Le 26e Festival panafricain du cinéma et de la télévision de Ouagadougou (Fespaco), qui s'est achevé samedi avec la proclamation des prix, a été marqué par la révélation d'abus sexuels contre les femmes dans le cinéma africain.

#Memepaspeur : voici donc qu'à leur tour, un an et demi après que le #MeeToo a fait trembler Hollywood, les actrices du continent africain, elles aussi, prennent la parole pour dénoncer les abus sexuels dans le milieu du cinéma. 

#Memepaspeur, le #Metoo du cinéma africain

Le festival a été marqué par des révélations d'abus sexuels contre les femmes dans le monde du cinéma africain, touchant aussi bien les actrices que les réalisatrices et les techniciennes.

A l'origine de ces révélations : deux actrices, la Française Nadège Beausson-Diagne et la Burkinabé Azata Soro. Toutes deux ont accusé des cinéastes africains de harcèlement sexuel et d'agressions.

Nadège Beausson-Diagne aura attendu dix-huit ans avant de réussir à s’exprimer. Elle a finalement réussi à briser le silence lors d’une table ronde sur « La place des femmes dans l’industrie du cinéma africain et de la diaspora », organisée mercredi 27 février au Marché international du cinéma et de la télévision africains (Mica).
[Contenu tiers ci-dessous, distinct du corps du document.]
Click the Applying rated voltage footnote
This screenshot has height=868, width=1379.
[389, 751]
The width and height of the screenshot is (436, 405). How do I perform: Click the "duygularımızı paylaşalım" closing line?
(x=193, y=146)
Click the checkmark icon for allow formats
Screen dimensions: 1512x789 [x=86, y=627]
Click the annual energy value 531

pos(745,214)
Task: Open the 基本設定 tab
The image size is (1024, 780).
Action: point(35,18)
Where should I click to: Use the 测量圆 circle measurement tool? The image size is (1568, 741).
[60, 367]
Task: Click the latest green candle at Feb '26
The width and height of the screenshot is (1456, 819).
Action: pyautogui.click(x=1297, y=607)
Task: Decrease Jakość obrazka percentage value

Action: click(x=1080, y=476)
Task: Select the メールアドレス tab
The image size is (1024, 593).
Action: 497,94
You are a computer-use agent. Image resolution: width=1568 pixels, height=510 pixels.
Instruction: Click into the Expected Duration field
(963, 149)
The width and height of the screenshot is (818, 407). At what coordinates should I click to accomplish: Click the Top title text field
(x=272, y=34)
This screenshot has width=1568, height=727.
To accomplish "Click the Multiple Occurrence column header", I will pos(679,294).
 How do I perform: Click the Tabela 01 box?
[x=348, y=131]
Elle raconte alors comment un réalisateur africain l’a harcelée, puis tenté de la violer. "Il m’a isolée de l’équipe technique, a interdit à tout le monde de me parler, a coupé certaines de mes scènes au montage, a menacé de bloquer mes billets d’avion… Je le soupçonne même d’avoir cherché à m’intoxiquer. Et ce réalisateur, qui n’a jamais été inquiété, est actuellement présent sur le festival", confie-t-elle devant la presse.
 

Dans son sillage, plusieurs autres femmes ont pris la parole, comme la réalisatrice Mariette Monpierre : "On m’a dit plusieurs fois dans ma carrière : “Si tu veux le boulot, il faut que tu couches…"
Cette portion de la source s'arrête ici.